**DATA PROVIDED:**
══════

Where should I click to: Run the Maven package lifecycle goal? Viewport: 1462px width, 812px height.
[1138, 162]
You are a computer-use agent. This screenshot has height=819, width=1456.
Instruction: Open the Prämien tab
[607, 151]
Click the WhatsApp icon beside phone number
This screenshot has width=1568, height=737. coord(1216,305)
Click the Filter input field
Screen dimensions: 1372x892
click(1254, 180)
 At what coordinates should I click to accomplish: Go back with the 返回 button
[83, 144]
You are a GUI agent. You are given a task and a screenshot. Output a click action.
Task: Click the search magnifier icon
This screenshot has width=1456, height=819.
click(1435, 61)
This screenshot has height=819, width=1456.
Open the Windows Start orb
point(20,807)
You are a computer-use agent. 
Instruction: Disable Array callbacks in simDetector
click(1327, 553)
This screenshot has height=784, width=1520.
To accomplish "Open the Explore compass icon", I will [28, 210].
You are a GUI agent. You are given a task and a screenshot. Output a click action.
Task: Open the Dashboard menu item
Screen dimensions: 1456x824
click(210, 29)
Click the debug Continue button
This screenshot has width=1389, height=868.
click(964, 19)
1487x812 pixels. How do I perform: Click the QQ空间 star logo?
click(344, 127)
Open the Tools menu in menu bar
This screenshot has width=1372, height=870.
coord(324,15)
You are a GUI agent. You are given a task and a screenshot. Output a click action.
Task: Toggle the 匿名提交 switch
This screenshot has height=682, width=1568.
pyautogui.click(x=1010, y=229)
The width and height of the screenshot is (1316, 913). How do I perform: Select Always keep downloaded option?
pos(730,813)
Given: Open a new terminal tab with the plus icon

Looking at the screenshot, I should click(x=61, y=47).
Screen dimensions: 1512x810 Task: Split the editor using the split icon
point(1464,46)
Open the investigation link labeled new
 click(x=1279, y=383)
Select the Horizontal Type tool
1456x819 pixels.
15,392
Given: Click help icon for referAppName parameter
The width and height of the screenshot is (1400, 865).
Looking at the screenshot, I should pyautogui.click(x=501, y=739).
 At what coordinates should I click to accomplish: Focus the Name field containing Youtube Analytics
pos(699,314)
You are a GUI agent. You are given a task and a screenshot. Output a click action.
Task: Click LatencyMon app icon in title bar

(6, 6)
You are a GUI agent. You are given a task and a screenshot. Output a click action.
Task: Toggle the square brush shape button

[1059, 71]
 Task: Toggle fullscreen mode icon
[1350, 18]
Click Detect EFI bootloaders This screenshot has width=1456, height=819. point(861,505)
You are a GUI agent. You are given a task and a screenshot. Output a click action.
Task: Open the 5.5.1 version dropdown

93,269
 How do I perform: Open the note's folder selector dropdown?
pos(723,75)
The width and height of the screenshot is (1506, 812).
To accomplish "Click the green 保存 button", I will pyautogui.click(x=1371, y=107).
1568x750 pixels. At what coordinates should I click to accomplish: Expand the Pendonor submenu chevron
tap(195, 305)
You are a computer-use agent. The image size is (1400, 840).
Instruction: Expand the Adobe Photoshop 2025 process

══════

**WHAT THE TASK ASKS:** Your answer should be exactly the lines of the material above, starting at the one that holds "You are a computer-use agent. The" and ending with the last.

**OUTPUT:**
You are a computer-use agent. The image size is (1400, 840).
Instruction: Expand the Adobe Photoshop 2025 process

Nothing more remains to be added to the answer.